• [Instruction 1]: In the frame description, what do bends 210a and 210b do to side members 208a and 208b? Answer in one to three sentences.
• [Instruction 2]: According to the frame description, what does vehicle connector 216 include for attachment to host vehicle 600?

• [Supplied text]:
....

In one embodiment, frame 200 is configured to be secured to a host
vehicle 600 and includes a first end 202 to be positioned proximate
the host vehicle 600, a second end 204 positioned distally away
from the first end 202, and side members 208a and 208b extending
between the first end 202 and the second end 204. In one
embodiment, side members 208a and 208b include bends 210a and 210b
which divide side members 208a and 208b into distal portions 212a
and 212b which extend from bends 210a and 210b towards the second
end 204 of frame 200, and proximal portions 214a and 214b which
extend from bends 210a and 210b towards the first end 202 of frame
200. In the embodiments shown in FIGS. 1A-1B, 2A-2C, and 3A-3C,
distal portions 212a and 212b are substantially parallel relative
to each other and proximal portions 214a and 214b converge towards
one or more vehicle connectors 216 that are configured to connect
with host vehicle 600. In the particular configuration shown,
vehicle connector 216 includes a pintle ring 228 for attachment to
host vehicle 600 as mentioned previously.
In one embodiment, frame 200 further includes a first transverse
member 218 and a second transverse member 220 that are joined to
and extend between distal portions 212a and 212b of side members
208a and 208b. In one embodiment, first transverse member 218 and
second transverse member 220 extend substantially parallel to each
other. In one embodiment first transverse member 218 and second
transverse member 220 extend substantially perpendicular to distal
portions 212a and 212b of side members 208a and 208b. In one
embodiment, side members 208a and 208b, first transverse member 218
and second transverse member 220 lie substantially in a common
plane. In one embodiment, one or more arms 300 are connected to the
frame 200 proximate the second end 204 of frame 200. In one
embodiment arms 300 are connected to second transverse member 220
of frame 200. In one embodiment, arms 300 are pivotably connected
to second transverse member 220 of frame 200. In one embodiment,
arms 300 extend from second transverse member 220 towards first end
202 of frame 200. In one embodiment, arms 300 extend below first
transverse member 218 of frame 200. In one embodiment, roller
system 100 includes a plurality of arms 300 extending substantially
parallel to each other and arranged in a row along second
transverse member 220.

....

• [Stored data]:

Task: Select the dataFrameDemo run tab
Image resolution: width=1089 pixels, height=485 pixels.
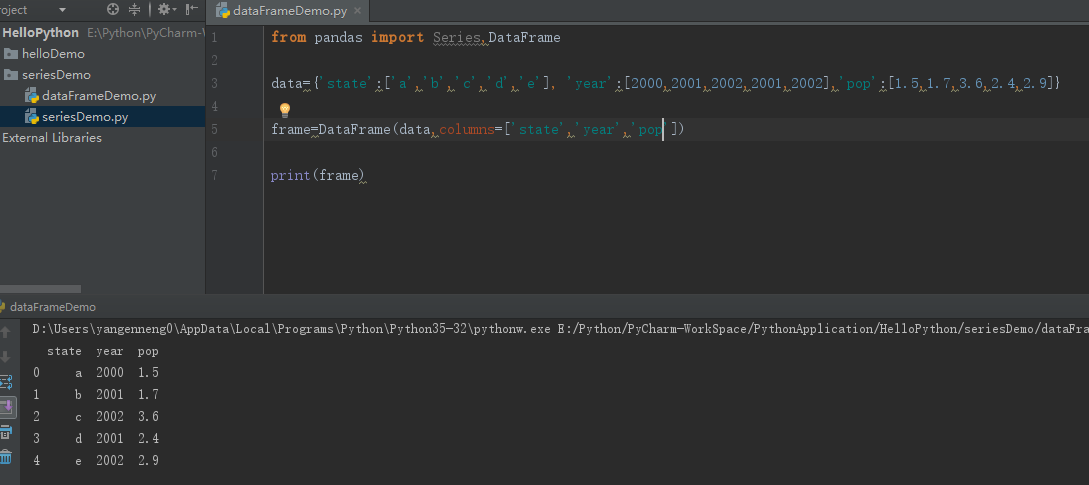Action: [52, 308]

....

• [Problem solution 1]: Bends 210a and 210b divide side members 208a and 208b into two parts. Distal portions 212a and 212b extend from the bends toward the second end 204 of frame 200. Proximal portions 214a and 214b extend from the bends toward the first end 202.

• [Problem solution 2]: A pintle ring 228.